Start of LISTED RECORDS

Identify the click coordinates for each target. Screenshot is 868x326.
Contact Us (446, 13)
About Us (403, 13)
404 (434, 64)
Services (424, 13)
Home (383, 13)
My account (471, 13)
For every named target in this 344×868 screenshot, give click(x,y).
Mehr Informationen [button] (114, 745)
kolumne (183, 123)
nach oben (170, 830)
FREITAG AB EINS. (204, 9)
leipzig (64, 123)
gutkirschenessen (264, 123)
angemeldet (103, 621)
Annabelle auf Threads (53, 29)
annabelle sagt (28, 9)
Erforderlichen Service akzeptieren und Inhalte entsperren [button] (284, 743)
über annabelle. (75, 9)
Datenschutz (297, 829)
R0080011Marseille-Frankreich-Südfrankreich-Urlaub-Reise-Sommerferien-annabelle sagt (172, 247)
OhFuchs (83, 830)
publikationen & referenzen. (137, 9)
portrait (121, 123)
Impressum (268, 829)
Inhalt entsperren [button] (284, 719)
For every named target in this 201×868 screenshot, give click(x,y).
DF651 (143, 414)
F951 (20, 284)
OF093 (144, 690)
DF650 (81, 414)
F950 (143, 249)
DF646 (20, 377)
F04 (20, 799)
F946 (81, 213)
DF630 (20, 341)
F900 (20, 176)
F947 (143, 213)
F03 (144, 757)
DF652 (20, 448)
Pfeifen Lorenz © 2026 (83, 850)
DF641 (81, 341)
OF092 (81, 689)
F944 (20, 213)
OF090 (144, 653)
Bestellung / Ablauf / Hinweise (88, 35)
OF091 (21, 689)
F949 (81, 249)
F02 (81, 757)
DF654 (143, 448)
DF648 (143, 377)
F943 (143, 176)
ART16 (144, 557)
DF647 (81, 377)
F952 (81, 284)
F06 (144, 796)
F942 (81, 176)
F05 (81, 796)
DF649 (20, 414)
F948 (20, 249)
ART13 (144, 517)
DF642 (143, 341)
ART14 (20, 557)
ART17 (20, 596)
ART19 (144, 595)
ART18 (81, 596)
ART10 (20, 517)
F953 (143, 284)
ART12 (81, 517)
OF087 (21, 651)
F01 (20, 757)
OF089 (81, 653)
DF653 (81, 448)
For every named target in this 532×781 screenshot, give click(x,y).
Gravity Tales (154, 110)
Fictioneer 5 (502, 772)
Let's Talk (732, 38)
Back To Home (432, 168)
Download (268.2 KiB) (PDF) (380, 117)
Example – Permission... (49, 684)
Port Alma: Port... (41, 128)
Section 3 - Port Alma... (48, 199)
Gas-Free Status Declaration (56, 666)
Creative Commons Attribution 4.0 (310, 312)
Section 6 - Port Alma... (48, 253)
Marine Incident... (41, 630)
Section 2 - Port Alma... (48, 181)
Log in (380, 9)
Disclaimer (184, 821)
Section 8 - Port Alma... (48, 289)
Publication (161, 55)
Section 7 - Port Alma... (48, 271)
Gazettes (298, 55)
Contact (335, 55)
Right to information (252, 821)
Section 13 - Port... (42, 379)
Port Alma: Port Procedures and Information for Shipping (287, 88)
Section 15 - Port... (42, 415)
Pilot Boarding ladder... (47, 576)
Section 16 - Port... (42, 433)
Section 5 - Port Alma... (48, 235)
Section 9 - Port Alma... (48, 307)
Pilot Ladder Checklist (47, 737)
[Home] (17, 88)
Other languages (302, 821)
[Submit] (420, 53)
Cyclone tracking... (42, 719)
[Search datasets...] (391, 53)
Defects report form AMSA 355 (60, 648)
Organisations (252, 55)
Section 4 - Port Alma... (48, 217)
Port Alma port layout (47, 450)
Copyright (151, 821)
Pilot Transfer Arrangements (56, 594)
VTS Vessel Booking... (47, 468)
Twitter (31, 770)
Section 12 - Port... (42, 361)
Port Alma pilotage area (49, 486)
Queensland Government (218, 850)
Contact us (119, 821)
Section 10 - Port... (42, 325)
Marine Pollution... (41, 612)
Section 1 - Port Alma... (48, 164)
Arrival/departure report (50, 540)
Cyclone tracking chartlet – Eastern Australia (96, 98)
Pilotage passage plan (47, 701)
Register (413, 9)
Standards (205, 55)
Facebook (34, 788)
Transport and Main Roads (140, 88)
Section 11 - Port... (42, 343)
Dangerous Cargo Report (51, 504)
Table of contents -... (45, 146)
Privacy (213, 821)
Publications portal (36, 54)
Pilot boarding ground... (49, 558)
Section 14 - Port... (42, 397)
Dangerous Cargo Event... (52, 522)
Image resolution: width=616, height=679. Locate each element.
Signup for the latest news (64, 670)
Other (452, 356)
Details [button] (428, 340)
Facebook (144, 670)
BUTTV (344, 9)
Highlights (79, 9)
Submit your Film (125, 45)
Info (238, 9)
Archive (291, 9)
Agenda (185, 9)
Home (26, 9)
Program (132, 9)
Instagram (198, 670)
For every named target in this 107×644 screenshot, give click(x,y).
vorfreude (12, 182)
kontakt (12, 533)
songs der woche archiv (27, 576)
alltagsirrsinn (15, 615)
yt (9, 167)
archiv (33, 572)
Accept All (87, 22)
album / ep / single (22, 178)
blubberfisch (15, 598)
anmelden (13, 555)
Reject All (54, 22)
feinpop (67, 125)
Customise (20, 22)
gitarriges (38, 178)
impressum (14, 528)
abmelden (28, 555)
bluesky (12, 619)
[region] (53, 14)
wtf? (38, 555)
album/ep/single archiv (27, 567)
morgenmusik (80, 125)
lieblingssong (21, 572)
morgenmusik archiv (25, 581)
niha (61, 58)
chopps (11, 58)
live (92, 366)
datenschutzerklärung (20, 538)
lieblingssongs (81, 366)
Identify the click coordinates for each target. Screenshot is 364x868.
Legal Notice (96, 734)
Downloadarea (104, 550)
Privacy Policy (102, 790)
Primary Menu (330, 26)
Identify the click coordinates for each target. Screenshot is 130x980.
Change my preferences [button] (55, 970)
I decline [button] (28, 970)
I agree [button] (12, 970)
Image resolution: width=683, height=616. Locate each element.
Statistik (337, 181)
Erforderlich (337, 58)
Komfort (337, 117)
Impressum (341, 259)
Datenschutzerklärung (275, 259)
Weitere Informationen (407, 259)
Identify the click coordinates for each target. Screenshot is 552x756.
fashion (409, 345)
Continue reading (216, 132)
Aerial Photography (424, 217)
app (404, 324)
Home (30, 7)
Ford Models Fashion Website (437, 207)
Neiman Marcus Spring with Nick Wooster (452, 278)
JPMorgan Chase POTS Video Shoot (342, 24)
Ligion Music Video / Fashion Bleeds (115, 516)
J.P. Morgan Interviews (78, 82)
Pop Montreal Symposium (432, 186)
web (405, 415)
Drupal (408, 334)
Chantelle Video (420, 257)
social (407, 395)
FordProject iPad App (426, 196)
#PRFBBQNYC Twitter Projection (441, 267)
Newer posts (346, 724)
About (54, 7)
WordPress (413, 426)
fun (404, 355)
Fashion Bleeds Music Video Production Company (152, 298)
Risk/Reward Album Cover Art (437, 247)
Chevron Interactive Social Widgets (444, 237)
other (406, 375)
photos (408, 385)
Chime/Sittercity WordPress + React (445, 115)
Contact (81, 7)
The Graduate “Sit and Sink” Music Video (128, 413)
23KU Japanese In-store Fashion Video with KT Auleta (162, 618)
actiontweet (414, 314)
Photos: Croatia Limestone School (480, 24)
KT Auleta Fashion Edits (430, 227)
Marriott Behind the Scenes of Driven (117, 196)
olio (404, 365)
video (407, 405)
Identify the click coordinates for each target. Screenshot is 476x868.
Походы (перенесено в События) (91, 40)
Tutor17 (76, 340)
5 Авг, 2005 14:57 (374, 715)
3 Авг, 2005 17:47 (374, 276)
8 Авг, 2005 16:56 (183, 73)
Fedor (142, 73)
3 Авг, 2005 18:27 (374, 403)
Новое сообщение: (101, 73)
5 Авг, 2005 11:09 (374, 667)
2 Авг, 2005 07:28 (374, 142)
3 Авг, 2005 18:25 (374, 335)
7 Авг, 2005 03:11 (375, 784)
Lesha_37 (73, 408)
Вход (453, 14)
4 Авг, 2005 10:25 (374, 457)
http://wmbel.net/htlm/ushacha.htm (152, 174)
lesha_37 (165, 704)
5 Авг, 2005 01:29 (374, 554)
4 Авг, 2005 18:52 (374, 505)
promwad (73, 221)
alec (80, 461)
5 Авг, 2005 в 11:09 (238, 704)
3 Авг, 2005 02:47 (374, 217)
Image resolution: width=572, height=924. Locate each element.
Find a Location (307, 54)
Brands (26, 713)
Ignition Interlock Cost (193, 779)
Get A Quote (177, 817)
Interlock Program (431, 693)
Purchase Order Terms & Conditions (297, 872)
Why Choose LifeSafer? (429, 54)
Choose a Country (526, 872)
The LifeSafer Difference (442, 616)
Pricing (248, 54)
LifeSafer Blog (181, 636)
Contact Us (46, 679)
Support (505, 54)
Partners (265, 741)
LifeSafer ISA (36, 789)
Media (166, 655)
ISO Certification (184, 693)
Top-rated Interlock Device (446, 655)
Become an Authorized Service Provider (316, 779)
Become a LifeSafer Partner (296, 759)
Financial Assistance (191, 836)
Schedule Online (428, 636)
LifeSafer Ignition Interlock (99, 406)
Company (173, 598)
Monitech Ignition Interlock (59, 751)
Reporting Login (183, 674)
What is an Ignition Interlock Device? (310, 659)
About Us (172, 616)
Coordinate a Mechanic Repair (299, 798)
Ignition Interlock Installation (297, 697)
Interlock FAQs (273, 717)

End of LISTED RECORDS

EXERCISE
Copy out the items above, unchanged, from the line holding "Standards (205, 55)" through the line holding "impressum (14, 528)", with both of those lines included.

CORRECT OUTPUT
Standards (205, 55)
Facebook (34, 788)
Transport and Main Roads (140, 88)
Section 11 - Port... (42, 343)
Dangerous Cargo Report (51, 504)
Table of contents -... (45, 146)
Privacy (213, 821)
Publications portal (36, 54)
Pilot boarding ground... (49, 558)
Section 14 - Port... (42, 397)
Dangerous Cargo Event... (52, 522)
Image resolution: width=616, height=679. Locate each element.
Signup for the latest news (64, 670)
Other (452, 356)
Details [button] (428, 340)
Facebook (144, 670)
BUTTV (344, 9)
Highlights (79, 9)
Submit your Film (125, 45)
Info (238, 9)
Archive (291, 9)
Agenda (185, 9)
Home (26, 9)
Program (132, 9)
Instagram (198, 670)
For every named target in this 107×644 screenshot, give click(x,y).
vorfreude (12, 182)
kontakt (12, 533)
songs der woche archiv (27, 576)
alltagsirrsinn (15, 615)
yt (9, 167)
archiv (33, 572)
Accept All (87, 22)
album / ep / single (22, 178)
blubberfisch (15, 598)
anmelden (13, 555)
Reject All (54, 22)
feinpop (67, 125)
Customise (20, 22)
gitarriges (38, 178)
impressum (14, 528)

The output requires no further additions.